**SOURCE RECORDS:**
-.-.-

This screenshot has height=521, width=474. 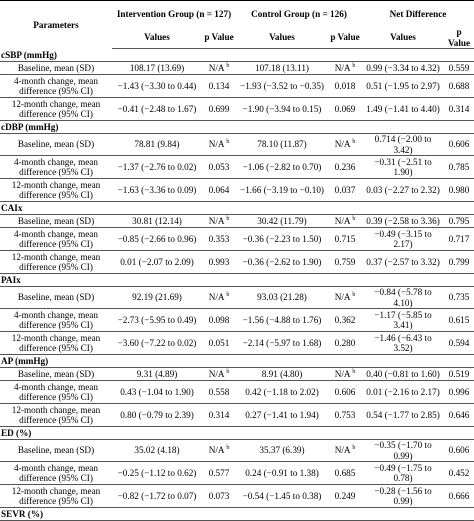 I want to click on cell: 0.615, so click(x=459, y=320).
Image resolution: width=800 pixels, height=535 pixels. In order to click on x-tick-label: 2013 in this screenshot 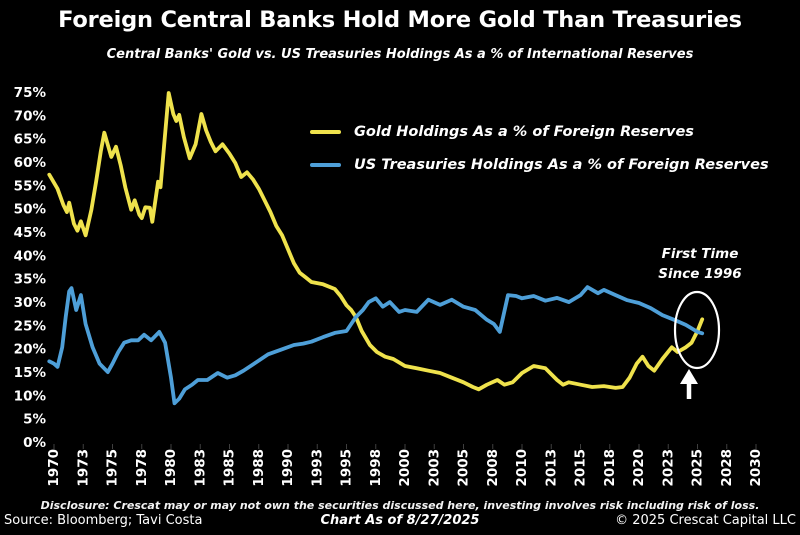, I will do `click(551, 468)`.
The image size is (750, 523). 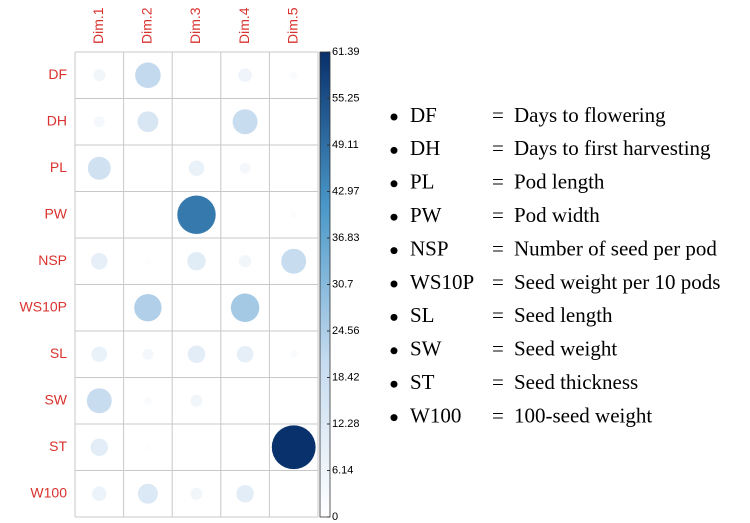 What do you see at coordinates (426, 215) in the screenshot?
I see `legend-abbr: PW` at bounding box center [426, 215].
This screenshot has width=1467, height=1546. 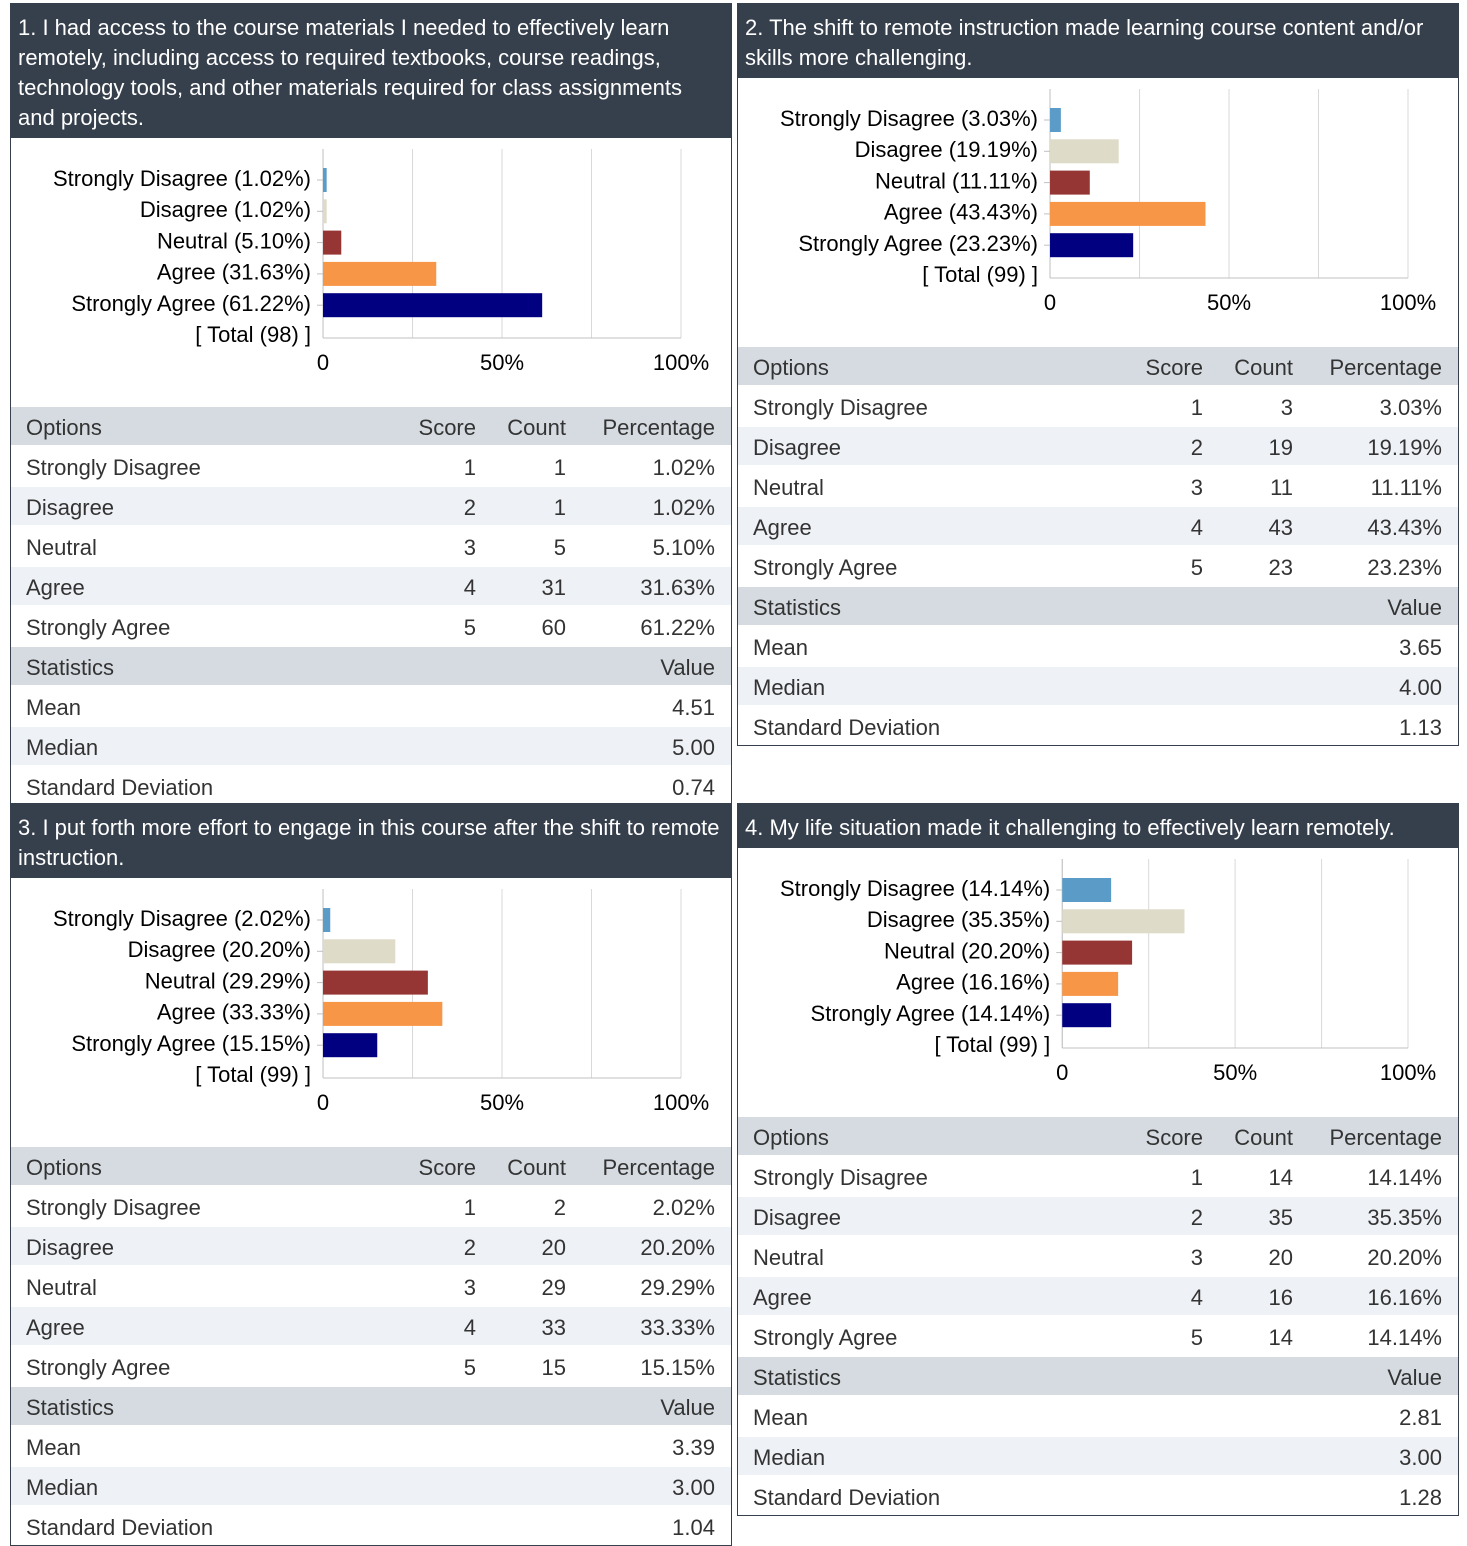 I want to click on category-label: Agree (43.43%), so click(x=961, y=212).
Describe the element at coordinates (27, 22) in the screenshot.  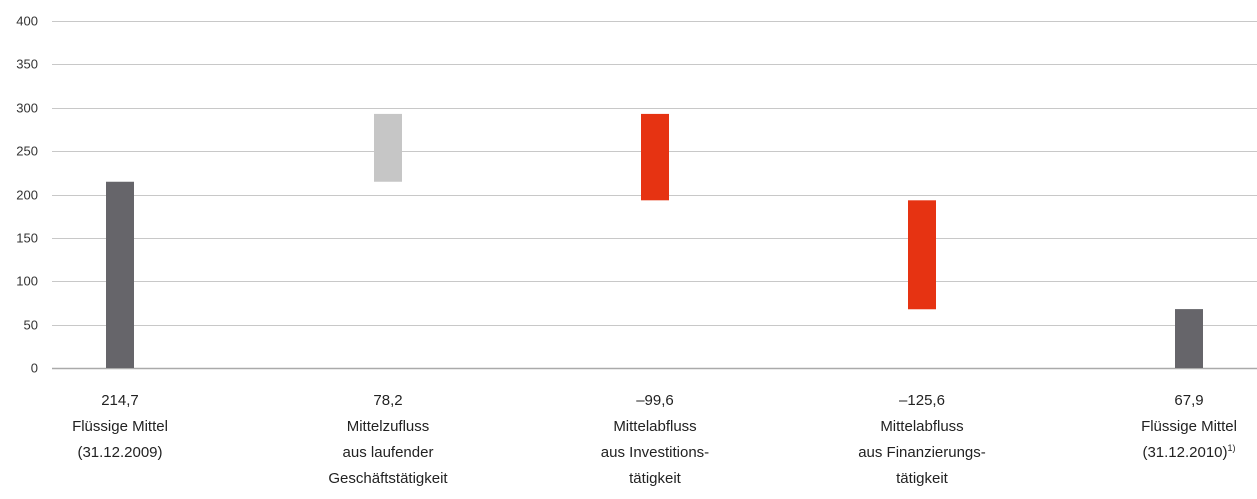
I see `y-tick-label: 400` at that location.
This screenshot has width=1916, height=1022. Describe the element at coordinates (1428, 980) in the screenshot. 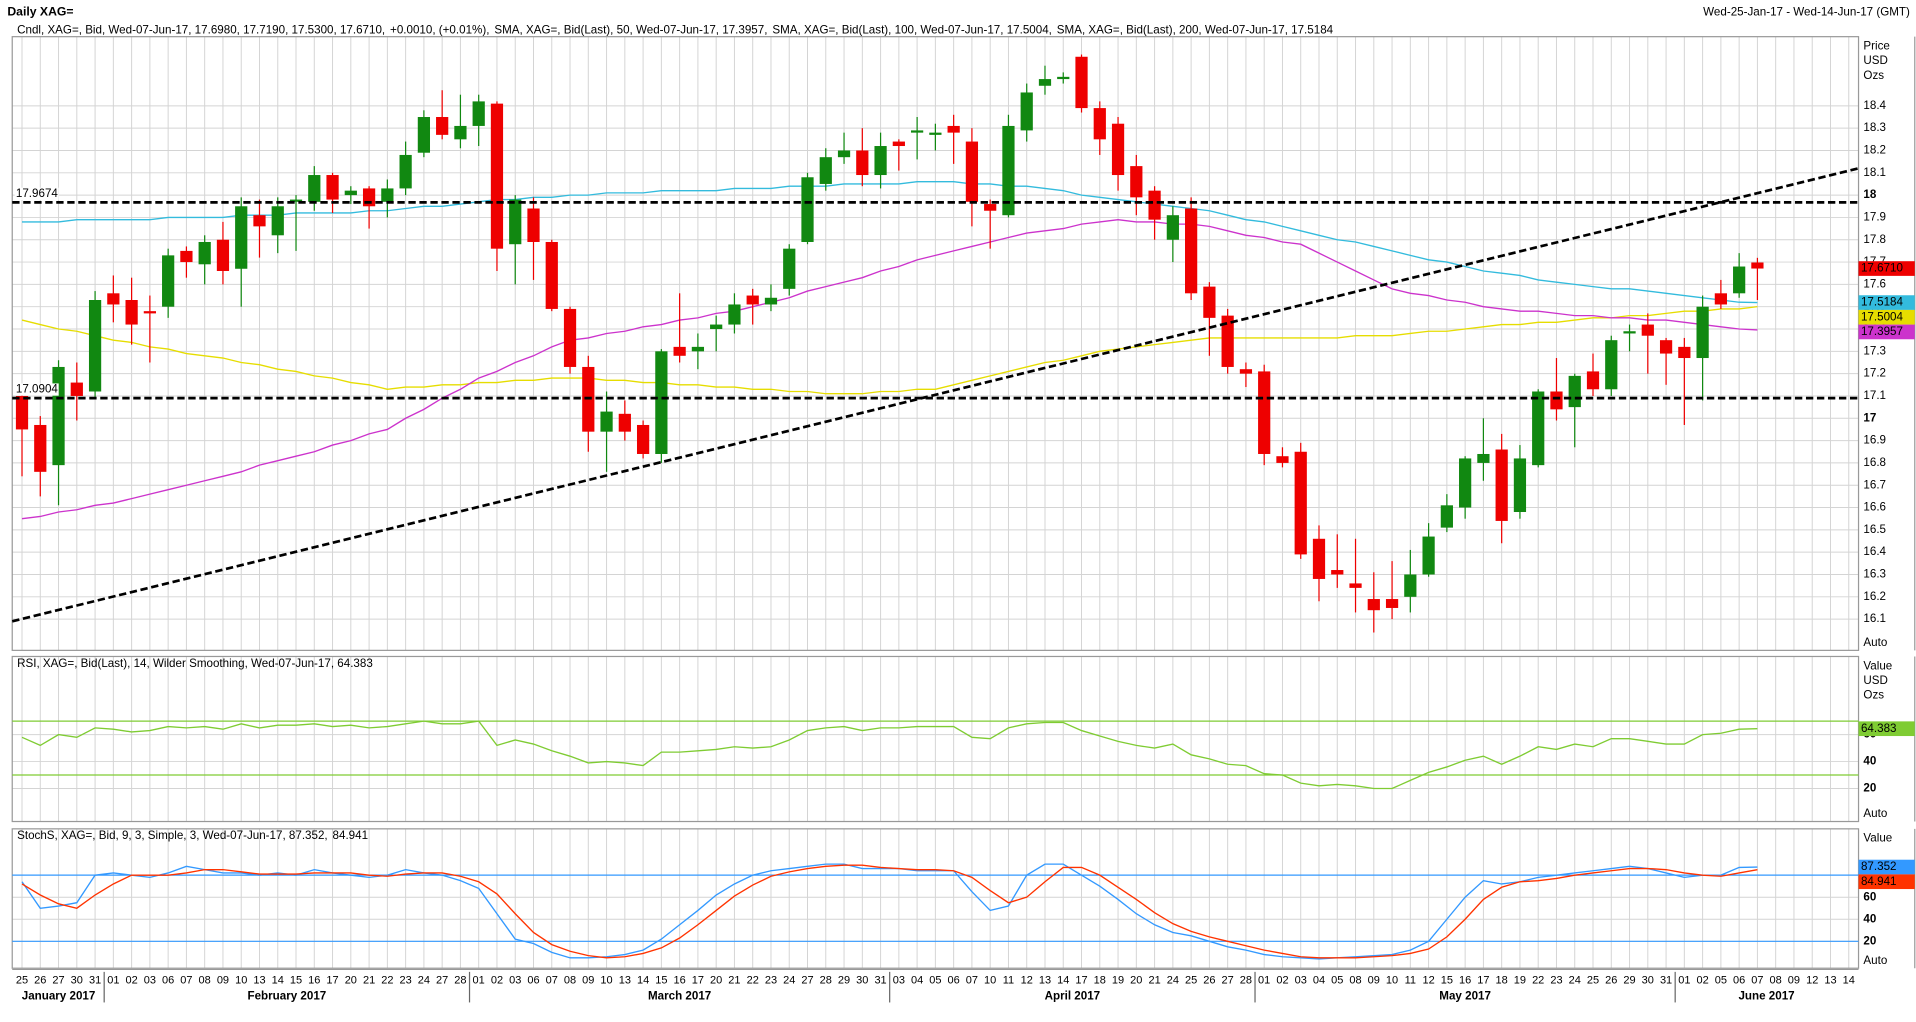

-.-.-

**ASSIGNMENT:** Write out again everything from the line containing "Describe the element at coordinates (27, 22)" down to the end of the records, substituting "screen capture" for every "screenshot" and leaving all else unchanged. Omit the pictures.

**YOUR RESPONSE:**
Describe the element at coordinates (27, 22) in the screen capture.  
I see `y-tick-label: 400` at that location.
This screen capture has width=1916, height=1022. Describe the element at coordinates (1428, 980) in the screen capture. 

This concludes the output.